Le Conseil a également réaffirmé le rôle singulier du Maroc en tant que pôle de stabilité et d’équilibre dans l’espace méditerranéen et pilier stratégique en Afrique, à travers des initiatives structurantes telles que l’Initiative atlantique, ainsi que son rôle clé dans la promotion de la paix et de la sécurité régionales, y compris les efforts diplomatiques conduits par Sa Majesté le Roi dans des dossiers régionaux sensibles.

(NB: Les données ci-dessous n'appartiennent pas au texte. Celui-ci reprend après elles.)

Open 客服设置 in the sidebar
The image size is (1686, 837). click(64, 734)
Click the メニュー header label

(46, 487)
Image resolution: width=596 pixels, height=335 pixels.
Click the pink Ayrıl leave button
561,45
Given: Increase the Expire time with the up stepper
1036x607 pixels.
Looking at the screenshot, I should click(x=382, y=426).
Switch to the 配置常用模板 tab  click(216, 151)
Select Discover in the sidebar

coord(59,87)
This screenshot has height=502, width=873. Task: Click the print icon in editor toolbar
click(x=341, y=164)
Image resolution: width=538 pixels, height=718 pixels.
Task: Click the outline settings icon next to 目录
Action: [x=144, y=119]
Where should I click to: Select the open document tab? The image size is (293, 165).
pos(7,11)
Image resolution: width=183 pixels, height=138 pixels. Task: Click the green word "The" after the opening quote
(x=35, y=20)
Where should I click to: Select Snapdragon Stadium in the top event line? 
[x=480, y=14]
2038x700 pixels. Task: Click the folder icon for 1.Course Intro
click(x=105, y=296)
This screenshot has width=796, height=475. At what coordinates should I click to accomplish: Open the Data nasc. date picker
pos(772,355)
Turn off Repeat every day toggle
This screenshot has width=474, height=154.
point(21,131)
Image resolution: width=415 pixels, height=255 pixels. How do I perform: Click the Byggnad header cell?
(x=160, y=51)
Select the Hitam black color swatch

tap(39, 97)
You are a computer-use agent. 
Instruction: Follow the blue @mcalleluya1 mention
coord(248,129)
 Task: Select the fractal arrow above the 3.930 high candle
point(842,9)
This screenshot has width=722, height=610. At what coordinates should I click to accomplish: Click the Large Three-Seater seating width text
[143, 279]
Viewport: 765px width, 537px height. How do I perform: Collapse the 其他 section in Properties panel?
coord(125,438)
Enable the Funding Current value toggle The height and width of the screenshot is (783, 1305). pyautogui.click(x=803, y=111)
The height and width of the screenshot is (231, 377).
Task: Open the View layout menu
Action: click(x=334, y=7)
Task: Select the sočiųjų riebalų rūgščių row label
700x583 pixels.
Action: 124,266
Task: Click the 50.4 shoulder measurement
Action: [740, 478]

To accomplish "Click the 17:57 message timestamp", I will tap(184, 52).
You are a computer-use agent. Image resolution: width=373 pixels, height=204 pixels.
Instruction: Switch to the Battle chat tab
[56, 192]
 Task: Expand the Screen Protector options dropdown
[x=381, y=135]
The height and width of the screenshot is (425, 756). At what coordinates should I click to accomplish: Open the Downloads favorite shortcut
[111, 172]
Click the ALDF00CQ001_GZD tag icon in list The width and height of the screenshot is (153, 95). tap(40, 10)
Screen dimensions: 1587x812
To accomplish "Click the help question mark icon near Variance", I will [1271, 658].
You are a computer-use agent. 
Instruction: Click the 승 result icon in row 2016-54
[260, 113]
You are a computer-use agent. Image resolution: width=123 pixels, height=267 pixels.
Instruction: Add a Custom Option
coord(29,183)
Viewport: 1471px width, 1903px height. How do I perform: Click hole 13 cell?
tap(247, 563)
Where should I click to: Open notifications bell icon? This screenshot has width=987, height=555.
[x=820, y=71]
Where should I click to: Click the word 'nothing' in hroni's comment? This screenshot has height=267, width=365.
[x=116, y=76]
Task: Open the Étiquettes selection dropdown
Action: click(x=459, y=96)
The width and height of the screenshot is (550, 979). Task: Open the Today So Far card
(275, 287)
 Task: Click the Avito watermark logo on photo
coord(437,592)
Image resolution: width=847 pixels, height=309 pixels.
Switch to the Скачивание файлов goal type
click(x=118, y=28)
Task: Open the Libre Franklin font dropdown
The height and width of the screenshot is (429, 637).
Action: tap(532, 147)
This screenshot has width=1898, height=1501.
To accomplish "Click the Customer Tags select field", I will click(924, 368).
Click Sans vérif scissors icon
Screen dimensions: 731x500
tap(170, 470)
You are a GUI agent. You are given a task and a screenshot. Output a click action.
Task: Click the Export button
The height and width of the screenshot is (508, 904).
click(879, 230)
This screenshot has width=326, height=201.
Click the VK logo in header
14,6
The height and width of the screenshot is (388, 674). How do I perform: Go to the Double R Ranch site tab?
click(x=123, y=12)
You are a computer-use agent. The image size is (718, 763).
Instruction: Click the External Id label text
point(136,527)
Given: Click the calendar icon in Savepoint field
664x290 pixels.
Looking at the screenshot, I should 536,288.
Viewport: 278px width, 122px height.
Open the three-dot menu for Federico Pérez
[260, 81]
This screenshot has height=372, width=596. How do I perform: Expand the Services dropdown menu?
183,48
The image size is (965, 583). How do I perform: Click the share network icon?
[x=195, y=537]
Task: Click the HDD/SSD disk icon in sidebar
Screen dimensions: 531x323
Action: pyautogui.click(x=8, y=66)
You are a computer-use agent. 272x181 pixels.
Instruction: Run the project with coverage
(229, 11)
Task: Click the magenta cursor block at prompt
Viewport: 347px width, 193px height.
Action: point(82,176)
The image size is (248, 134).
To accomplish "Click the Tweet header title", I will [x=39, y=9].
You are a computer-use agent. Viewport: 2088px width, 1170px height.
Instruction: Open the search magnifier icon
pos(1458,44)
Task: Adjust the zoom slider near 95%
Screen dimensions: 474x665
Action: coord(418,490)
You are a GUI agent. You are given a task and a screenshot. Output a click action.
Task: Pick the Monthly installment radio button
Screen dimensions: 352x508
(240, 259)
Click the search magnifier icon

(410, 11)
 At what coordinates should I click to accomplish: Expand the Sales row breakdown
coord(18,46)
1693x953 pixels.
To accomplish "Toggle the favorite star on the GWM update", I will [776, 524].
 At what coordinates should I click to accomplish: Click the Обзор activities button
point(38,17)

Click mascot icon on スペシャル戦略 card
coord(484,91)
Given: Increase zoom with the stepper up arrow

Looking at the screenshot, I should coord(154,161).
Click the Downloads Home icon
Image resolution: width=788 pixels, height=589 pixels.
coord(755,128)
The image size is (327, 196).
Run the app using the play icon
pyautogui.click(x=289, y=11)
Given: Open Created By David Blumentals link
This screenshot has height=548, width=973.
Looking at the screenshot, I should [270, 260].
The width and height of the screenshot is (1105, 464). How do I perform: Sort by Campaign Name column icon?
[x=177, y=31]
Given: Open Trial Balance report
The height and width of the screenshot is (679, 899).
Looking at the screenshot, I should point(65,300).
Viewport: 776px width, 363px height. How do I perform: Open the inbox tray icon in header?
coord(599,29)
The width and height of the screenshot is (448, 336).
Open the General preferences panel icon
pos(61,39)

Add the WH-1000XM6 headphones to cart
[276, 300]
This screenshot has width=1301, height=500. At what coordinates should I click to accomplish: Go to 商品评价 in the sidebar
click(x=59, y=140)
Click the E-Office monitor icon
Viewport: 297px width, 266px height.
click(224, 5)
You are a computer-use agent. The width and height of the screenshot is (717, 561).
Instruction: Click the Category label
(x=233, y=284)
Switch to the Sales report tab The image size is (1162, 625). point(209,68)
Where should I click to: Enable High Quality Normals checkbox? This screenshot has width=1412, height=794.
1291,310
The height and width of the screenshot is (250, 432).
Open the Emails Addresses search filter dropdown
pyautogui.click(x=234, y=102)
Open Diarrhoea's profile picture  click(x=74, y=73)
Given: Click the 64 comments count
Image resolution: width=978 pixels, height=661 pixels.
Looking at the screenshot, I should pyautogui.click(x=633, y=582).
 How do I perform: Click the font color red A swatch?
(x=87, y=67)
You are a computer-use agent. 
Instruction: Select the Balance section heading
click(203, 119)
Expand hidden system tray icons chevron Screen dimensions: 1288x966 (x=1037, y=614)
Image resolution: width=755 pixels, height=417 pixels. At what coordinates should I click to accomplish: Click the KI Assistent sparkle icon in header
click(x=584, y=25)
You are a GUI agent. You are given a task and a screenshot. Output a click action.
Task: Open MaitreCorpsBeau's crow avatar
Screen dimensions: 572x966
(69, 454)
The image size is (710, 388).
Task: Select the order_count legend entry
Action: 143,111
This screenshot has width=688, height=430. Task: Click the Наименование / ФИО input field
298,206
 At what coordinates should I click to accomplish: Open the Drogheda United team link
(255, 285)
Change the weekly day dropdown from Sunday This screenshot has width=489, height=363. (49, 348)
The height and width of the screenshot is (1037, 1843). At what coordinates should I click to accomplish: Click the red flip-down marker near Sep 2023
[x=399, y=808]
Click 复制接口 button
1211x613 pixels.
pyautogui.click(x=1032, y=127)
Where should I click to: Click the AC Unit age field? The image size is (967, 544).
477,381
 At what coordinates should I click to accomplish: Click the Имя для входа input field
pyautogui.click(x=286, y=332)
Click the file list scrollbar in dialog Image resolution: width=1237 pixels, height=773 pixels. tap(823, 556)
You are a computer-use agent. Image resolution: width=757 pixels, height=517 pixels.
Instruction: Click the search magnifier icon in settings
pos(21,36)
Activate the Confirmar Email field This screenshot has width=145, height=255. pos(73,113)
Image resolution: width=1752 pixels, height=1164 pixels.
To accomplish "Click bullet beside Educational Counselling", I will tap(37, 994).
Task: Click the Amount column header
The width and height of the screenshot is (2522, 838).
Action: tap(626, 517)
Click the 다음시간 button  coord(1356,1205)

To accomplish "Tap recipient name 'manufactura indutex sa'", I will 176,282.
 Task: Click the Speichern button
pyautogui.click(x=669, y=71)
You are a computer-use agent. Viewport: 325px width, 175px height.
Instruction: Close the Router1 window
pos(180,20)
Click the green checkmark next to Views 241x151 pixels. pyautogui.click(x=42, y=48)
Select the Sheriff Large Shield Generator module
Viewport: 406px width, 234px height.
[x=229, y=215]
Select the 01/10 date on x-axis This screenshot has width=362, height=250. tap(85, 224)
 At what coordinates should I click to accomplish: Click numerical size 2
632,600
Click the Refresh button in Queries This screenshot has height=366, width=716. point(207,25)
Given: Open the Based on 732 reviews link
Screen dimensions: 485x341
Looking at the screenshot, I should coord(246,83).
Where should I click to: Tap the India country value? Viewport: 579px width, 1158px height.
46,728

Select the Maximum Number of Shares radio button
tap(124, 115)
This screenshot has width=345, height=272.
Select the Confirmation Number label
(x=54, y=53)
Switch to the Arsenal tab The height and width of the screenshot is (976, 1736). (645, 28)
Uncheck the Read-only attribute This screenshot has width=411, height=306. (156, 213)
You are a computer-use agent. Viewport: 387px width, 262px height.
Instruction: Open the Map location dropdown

Sur le plan politique, les conclusions du Conseil confirment que la relation entre le Maroc et l’Union européenne n’est plus fondée sur une logique de dépendance, mais sur une interdépendance stratégique assumée. L’Union européenne a besoin de la stabilité du Maroc, de son rôle dans la transition énergétique verte et de sa profondeur africaine. De son côté, le Royaume valorise son accès au marché européen, à la technologie et au soutien politique.
Cette relation a, par ailleurs, démontré sa résilience face aux crises, qu’il s’agisse des enjeux migratoires, des tensions commerciales, des campagnes de désinformation ou des attaques politiques hostiles. Une preuve supplémentaire qu’il s’agit d’un partenariat ancré dans des intérêts concrets et une vision de long terme.
L’ensemble de cette dynamique s’inscrit dans la vision éclairée de Sa Majesté le Roi Mohammed VI concernant les relations avec l’Union européenne. Le choix du partenariat avec l’Europe constitue une orientation stratégique fondamentale et irréversible de la politique étrangère marocaine, construite avec constance, patience et cohérence.
Ce partenariat peut être résumé à l’image d’un pont reposant sur trois piliers solides : un pilier économique fondé sur les accords commerciaux, les investissements structurants et l’organisation de la Coupe du monde 2030 ; un pilier sécuritaire basé sur le dialogue politique, la lutte contre le terrorisme et la consolidation de la stabilité ; et un pilier politique et diplomatique reposant sur le consensus européen autour du Sahara marocain et l’alignement des positions de l’Union européenne et des Nations unies.
Le Maroc n’est désormais plus un pays de la rive sud que l’Europe observe à distance. Il est devenu l’architecte et le co-garant de ce pont stratégique, et un partenaire incontournable dans les équations de la Méditerranée, de l’Afrique et de l’Europe.